Cumhurbaşkanı başdanışmanı Kılıç: İsveç’in NATO üyeliği ‘bir düğmeye basıyorsun ve halloluyor’ gibi bir şey değil
İşte böyle maçlarda şekillenir bir takımın futbol karakteri. Olabilecek en kötü zeminde, olabilecek en kötü başlangıca rağmen kazanırsın. Kazanamadık zannedersin, kazanırsın. Hem de gencecik kadroyla, forvetsiz başarırsın. İşte tarih böyle yazılır.
Bazı maçlar vardır. Sonrasında büyük bir hikaye yazılacaksa yapı taşı olurlar. Çok iyi oynanması yetmez o maçların. Epikleşmesi için başka faktörler de gerekir. Penaltı kaçırırsın mesela. Hava buz keser. Erken gol yersin. İyi oynarken bir tane daha yersin. Böyle olunca mücadelesi de daha bir fiyakalı olur. Sadece 3 puan almazsın. Özgüven depolar, kenetlenme sağlarsın. Artık anı mertebesine çıkar o karşılaşma. Unutmazsın.

▸ Veri kesiti
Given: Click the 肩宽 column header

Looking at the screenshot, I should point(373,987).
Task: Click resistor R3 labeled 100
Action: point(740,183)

▸ Görev
Kötü koşullara rağmen kazanılan maçı anlatan yazıyı, son cümlesinin ardından sürdürün.

▸ Görev yanıtı
Ülkenin ismi İzlanda. Türkçe’ye yanlış çevirmişler aslında. Doğrusu ‘Buzlanda’. Zemin buz. En azından maçtan birkaç saat öncesine dek öyleymiş. Aylardan ekim ama hava çok soğuk. Maçı ekrandan izlerken bile ayazı hissetmeniz mümkün. Bizimkilerin ayakta duramayışlarına bakınca iyiden iyiye anlıyorsunuz. TFF yetkilileri “Bu havada risk alamayız” falan demiş, ama obur bahis dünyası ve UEFA maçın oynanmamasına izin vermez öyle kolay. Bir yol bulmuşlar, eritmişler buzu. Oynanacak! Oynanmalı da.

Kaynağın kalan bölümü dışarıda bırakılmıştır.